Thirsk is no stranger to long-duration space flights. He embarked on his own six-month trip to the space station in 2009, just weeks after Saint-Jacques joined the Astronaut Corps, and he spent more time in space than any other Canadian, with 206 days to his credit.

Thirsk, 65, said he advised Santiago not to forget to take time for himself.

The Soyuz-FG rocket thruster with the Soyuz MS-11 spacecraft carrying a new crew to the International Space Station, ISS, takes off from the Russian Cosmodrome in Baikonur, Kazakhstan on Monday, December 3, 2018.
The Soyuz-FG rocket thruster with the Soyuz MS-11 spacecraft carrying a new crew to the International Space Station, ISS, takes off from the Russian Cosmodrome in Baikonur, Kazakhstan on Monday, December 3, 2018. Photo by Dmitri Lovetsky / AP Photo

“What he’s doing right now is amazing – very few people have done it yet. So take the time to stop and think about what you are doing for Canada, for humanity, ”said Thirsk. “Look out the window, without a camera, just look at the planet and think about the big picture. “

Content of the article

One of Canada’s newest astronauts, Jenni Sidey-Gibbons, smiled broadly as the rocket carrying Saint-Jacques launched. She later said she was taken aback by her own reaction to seeing her coworker make the dream of a lifetime come true.

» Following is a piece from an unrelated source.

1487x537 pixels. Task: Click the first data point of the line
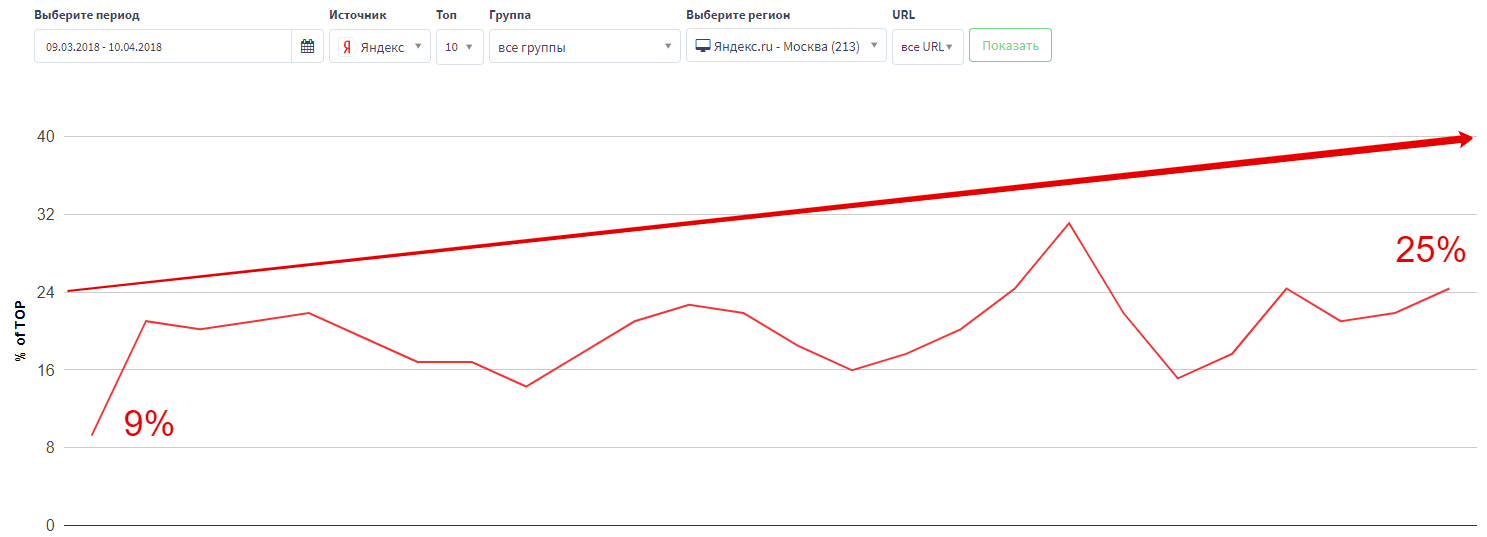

David Saint-Jacques of the Canadian Space Agency, a member of International Space Station (ISS) Expedition 58/59, gestures as his spacesuit is tested before launch aboard the Soyuz MS-11 spacecraft at the Baikonur Cosmodrome rented by Russia in Kazakhstan on December 3, 2018.
David Saint-Jacques of the Canadian Space Agency, a member of International Space Station (ISS) Expedition 58/59, gestures as his spacesuit is tested before launch aboard the Soyuz MS-11 spacecraft at the Baikonur Cosmodrome leased by Russia in Kazakhstan on December 3, 2018. Photo by KIRILL KUDRYAVTSEV / AFP / Getty Images

“I know it’s something that means a lot to him, his family and the team that brought him there,” she said.

But Sidey-Gibbons, selected for the space program in 2017, is excited about the prospect of what the future of exploration may hold – going beyond lower Earth orbit and into distant space missions.

“Space is changing so quickly and I hope Canada will participate more than ever in international programs for the future,” she said. “We don’t know where we’re going to go or what we’re going to find, but it’s going to be interesting.”